EXERCISE INSTRUCTIONS ▸
Identify the line in which "Instruction: Open past" appears, then reproduce that line and all remaining lines of the records word for word.
——
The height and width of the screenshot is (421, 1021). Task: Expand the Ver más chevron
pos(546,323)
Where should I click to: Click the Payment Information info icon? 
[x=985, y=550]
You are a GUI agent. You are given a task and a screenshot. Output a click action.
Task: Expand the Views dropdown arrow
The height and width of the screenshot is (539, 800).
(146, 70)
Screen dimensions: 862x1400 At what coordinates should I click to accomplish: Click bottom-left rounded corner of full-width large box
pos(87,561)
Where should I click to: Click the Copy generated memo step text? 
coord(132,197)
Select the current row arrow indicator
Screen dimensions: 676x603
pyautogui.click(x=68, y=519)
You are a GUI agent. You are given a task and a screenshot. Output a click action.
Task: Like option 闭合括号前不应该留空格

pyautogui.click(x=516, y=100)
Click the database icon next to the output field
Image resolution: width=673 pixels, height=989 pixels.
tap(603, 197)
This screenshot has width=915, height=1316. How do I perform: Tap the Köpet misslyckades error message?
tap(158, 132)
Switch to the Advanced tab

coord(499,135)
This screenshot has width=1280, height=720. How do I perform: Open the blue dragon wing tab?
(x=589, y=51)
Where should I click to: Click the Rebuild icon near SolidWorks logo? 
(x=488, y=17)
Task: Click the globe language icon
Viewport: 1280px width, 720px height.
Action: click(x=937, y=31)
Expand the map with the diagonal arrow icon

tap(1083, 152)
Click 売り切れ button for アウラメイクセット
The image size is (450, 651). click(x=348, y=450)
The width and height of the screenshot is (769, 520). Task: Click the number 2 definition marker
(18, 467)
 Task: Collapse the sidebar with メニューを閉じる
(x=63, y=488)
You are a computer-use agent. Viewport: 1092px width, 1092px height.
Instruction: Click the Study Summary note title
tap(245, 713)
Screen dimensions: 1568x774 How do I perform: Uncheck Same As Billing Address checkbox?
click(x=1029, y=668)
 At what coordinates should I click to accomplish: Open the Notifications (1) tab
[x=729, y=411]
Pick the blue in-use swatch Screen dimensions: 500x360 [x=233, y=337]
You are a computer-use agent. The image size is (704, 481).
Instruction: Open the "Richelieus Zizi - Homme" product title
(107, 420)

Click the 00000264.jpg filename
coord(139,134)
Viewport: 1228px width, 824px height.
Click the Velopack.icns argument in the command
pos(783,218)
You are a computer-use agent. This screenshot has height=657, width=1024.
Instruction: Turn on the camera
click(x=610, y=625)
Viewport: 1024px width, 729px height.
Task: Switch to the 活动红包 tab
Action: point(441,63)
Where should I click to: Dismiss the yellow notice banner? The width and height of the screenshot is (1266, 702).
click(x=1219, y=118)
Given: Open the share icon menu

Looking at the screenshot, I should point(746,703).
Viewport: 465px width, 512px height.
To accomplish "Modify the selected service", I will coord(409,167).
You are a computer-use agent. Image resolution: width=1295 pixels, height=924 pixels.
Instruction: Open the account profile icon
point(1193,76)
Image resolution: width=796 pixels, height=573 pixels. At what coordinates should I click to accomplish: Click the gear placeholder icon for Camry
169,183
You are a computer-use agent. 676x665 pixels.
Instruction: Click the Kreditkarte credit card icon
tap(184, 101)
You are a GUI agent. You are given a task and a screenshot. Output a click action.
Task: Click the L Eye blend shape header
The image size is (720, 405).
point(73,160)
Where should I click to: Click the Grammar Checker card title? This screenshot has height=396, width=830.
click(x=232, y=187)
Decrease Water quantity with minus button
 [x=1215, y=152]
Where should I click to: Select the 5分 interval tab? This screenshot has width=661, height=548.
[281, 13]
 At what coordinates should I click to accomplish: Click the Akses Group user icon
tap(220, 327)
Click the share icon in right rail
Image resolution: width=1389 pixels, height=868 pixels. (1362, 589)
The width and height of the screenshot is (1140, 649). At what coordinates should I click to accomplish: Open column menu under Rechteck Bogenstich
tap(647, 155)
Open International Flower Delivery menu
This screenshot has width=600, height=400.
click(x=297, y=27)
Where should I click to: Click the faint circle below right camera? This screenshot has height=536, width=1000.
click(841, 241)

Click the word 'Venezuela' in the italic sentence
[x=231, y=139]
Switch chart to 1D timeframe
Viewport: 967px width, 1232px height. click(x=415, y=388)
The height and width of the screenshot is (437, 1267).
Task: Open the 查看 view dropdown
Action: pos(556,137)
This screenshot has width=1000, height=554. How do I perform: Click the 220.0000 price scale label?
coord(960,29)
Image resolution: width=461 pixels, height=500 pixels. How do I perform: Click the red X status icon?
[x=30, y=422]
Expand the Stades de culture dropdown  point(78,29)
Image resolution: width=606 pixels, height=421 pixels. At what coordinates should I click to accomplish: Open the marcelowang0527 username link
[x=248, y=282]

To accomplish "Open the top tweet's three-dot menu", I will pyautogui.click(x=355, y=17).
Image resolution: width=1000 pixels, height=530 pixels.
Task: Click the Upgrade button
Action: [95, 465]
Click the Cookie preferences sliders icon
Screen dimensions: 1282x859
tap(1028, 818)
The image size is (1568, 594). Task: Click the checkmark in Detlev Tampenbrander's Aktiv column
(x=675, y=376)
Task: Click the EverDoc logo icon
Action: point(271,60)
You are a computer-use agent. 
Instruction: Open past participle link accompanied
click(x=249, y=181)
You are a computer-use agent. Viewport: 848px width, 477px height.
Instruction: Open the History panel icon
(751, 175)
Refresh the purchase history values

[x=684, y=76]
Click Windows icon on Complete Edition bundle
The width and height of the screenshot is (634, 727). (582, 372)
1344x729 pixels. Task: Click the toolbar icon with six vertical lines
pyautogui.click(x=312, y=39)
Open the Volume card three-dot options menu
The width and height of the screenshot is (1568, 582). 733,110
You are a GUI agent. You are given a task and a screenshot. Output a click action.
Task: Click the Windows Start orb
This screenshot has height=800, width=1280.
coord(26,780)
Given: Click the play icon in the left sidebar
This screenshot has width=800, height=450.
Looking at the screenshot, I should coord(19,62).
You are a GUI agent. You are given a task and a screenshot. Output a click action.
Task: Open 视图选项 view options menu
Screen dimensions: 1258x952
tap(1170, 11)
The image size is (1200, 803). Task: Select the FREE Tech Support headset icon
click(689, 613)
——
EXERCISE SOLUTION ▸
Instruction: Open past participle link accompanied
click(x=249, y=181)
You are a computer-use agent. Viewport: 848px width, 477px height.
Instruction: Open the History panel icon
(751, 175)
Refresh the purchase history values

[x=684, y=76]
Click Windows icon on Complete Edition bundle
The width and height of the screenshot is (634, 727). (582, 372)
1344x729 pixels. Task: Click the toolbar icon with six vertical lines
pyautogui.click(x=312, y=39)
Open the Volume card three-dot options menu
The width and height of the screenshot is (1568, 582). 733,110
You are a GUI agent. You are given a task and a screenshot. Output a click action.
Task: Click the Windows Start orb
This screenshot has height=800, width=1280.
coord(26,780)
Given: Click the play icon in the left sidebar
This screenshot has width=800, height=450.
Looking at the screenshot, I should coord(19,62).
You are a GUI agent. You are given a task and a screenshot. Output a click action.
Task: Open 视图选项 view options menu
Screen dimensions: 1258x952
tap(1170, 11)
The image size is (1200, 803). Task: Select the FREE Tech Support headset icon
click(689, 613)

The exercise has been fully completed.